>> begin Excerpted data

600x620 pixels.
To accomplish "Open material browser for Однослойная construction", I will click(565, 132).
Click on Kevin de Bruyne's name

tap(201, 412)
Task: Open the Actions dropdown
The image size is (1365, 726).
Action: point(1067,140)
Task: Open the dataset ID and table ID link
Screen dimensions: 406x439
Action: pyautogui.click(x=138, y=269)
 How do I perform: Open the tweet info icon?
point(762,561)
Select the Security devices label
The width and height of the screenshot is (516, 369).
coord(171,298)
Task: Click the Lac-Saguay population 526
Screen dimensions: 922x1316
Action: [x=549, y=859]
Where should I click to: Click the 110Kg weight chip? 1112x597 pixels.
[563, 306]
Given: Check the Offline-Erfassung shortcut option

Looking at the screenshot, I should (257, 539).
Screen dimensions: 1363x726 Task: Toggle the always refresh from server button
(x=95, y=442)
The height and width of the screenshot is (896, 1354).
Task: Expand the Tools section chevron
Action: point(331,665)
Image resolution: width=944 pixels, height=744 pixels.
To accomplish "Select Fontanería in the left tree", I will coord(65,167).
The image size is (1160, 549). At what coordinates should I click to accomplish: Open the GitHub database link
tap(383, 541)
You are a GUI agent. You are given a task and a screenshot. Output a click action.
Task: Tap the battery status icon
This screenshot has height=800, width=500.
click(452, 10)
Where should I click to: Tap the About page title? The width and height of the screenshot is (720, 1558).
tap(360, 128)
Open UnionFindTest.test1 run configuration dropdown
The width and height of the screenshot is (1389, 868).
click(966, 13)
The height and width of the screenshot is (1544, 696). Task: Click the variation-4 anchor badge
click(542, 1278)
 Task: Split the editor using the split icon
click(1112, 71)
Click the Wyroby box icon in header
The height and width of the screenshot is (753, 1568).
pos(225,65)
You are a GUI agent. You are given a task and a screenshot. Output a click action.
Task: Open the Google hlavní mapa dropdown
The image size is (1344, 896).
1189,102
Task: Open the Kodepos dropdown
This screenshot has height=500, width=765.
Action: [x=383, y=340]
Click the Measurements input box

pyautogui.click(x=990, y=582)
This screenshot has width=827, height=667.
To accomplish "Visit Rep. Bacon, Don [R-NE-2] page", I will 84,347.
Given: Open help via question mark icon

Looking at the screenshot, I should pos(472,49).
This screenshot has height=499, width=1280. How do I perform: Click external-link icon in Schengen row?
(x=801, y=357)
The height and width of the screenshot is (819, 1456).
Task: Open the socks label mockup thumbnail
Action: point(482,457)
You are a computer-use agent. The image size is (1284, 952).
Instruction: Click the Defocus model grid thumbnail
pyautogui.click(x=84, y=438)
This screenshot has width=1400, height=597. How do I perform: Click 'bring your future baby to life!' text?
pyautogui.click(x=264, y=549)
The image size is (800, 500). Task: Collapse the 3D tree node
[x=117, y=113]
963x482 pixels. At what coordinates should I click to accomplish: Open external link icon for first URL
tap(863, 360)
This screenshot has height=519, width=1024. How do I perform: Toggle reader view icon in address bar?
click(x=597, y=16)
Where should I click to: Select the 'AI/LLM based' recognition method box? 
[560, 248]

>> end Excerpted data

- [Written request]: How many lines of the material contain the string "external"? Reply with the number only.

- [Answer in full]: 2